Im Sommer 1945 äußerte US-Chefankläger Robert H. Jackson große Sorgen über den möglichen Verlauf der geplanten Nürnberger Prozesse. „Die Deutschen werden sicherlich unseren europäischen Verbündeten vorwerfen, daß sie eine Politik verfolgt haben, die sie zum Krieg gezwungen hat. Ich sage das, weil die erbeuteten Dokumente des Auswärtigen Amtes, die ich geprüft habe, alle auf die Behauptung hinauslaufen: ‘Wir haben keinen Ausweg, wir müssen kämpfen. Wir sind eingekesselt und werden erwürgt’.“
In den zwei Jahren danach hatte es sich jedoch erwiesen, daß die Deutschen zu nichts dergleichen imstande waren. Unter dem Eindruck der Niederlage und angesichts der Heterogenität der bunt zusammengewürfelten Gruppe der Angeklagten gab es keine offensiven Verteidigungsversuche. Vielmehr hatte die alliierte Strategie gegriffen, jeden Deutschen zur Verantwortung für das Gesamtgeschehen zu ziehen und zugleich die eigene Rolle vor dem Kriegsausbruch völlig auszublenden.
Als man daher Ende 1947 daranging, in dem inzwischen elften Nürnberger Prozeß mit dem früheren Staatssekretär Ernst von Weizsäcker den höchsten noch lebenden Repräsentanten des Auswärtigen Amts der Kriegszeit im Rahmen einer Sammelanklage verschiedener Ministerien auf die Anklagebank zu setzen, wurden keine größeren Schwierigkeiten erwartet. Die alliierte Verantwortung für Ausbruch und Verlauf des Krieges würde auch gegen „Weizsäcker et al.“ nicht zur Sprache kommen.
So geschah es denn, obwohl in den vorausgegangenen Prozessen die Verteidiger mehr Erfahrung mit den eigens zur Aburteilung von Deutschen entworfenen Regularien der früheren Kriegsgegner hatten sammeln können und daher effektivere Verteidigung möglich war. Der „Wilhelmstraßen-Prozeß“, wie er nach dem früheren Standort des deutschen Außenministeriums benannt wurde, geriet zum längsten der Nürnberger Prozesse.

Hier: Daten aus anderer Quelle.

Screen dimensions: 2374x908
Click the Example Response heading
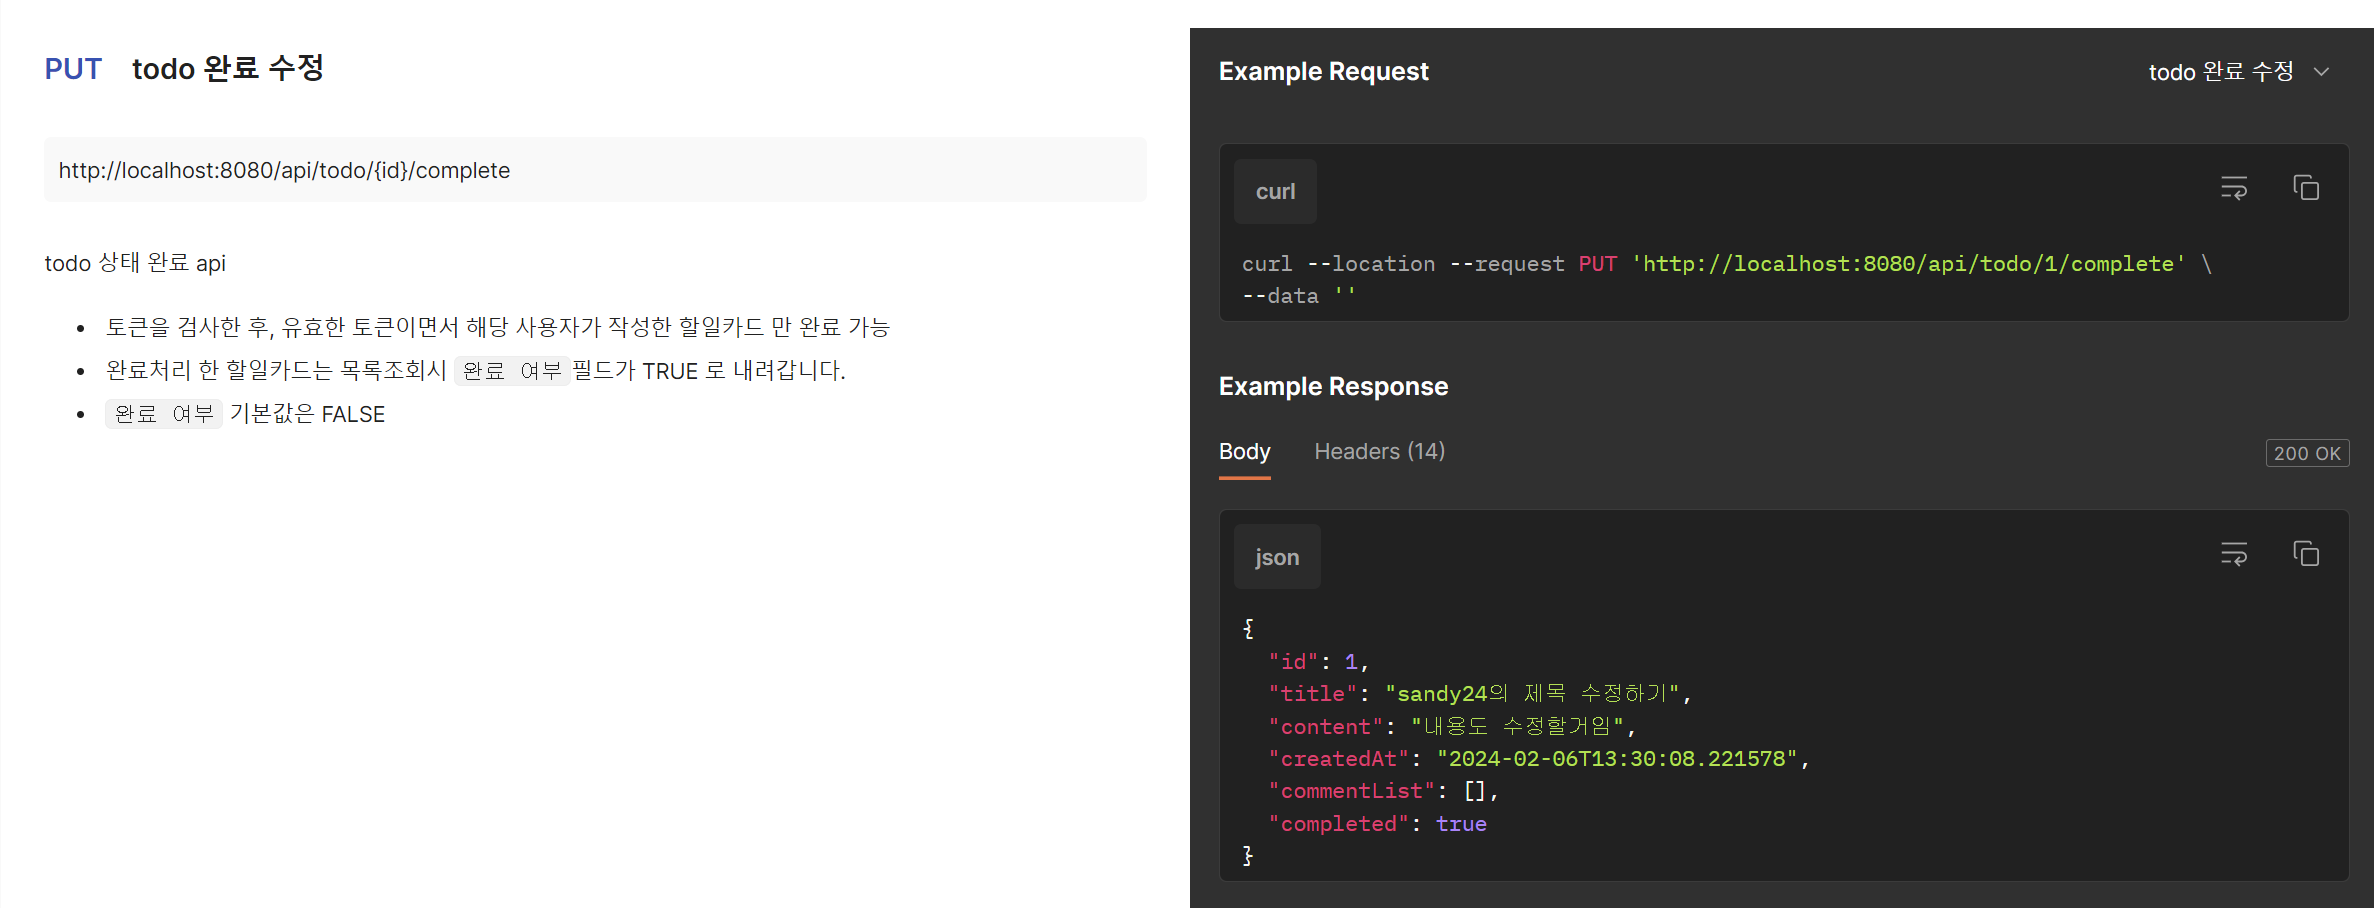pyautogui.click(x=1333, y=387)
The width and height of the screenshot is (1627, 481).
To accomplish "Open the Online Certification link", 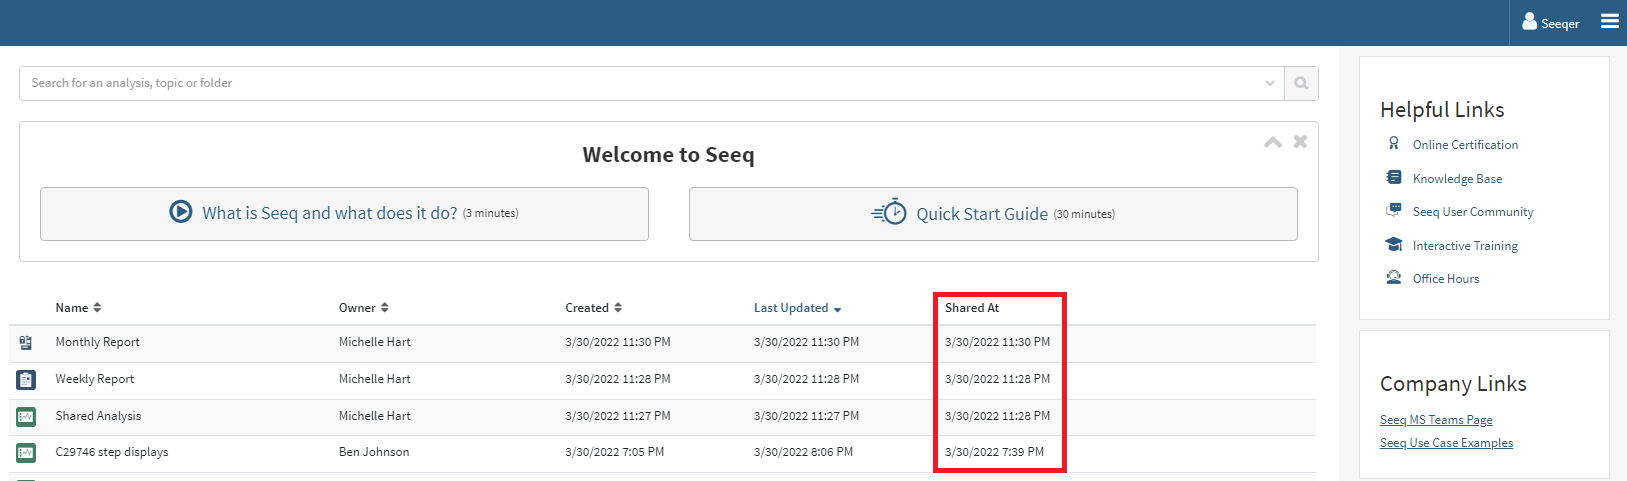I will point(1465,145).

Die Zusammensetzung der Angeklagten fiel wie gewohnt bunt aus. Wegen eines Befehls aus Washington mußten sechs geplante Prozesse in einem zusammengelegt werden, was diesen Umstand noch verschärfte. Die USA wollten die Prozeßserie jetzt endlich hinter sich haben, da sie ihren politischen Zweck weitgehend erfüllt hatte. Schließlich drehte sich die Weltgeschichte weiter, die Blockkonfrontation zeichnete sich ab, in der die drei Westzonen bzw. der sich abzeichnende westdeutsche Staat als Frontstaat benötigt wurde. Auch die deutsche Öffentlichkeit war zu dieser Zeit von den Methoden der alliierten Rechtsfindung eher abgestoßen. Unter den einundzwanzig Angeklagten befanden sich neben Ernst von Weizsäcker der SS-General Gottlob Berger, der frühere Landwirtschaftsminister Walther Darré sowie der Chef der Reichskanzlei Hans-Heinrich Lammers. Im Volksmund erhielt diese Zufallsmischung den Spitznamen „Omnibusprozeß“. Vor fünfundsiebzig Jahren wurden im April 1949 die Urteile gesprochen, meist langjährige Haftstrafen. Ein Richter gab ein abweichendes Votum ab, da ihm die Vorwürfe zu konstruiert schienen. Robert Jacksons Sorgen von 1945 erwiesen sich jedoch insgesamt als unnötig.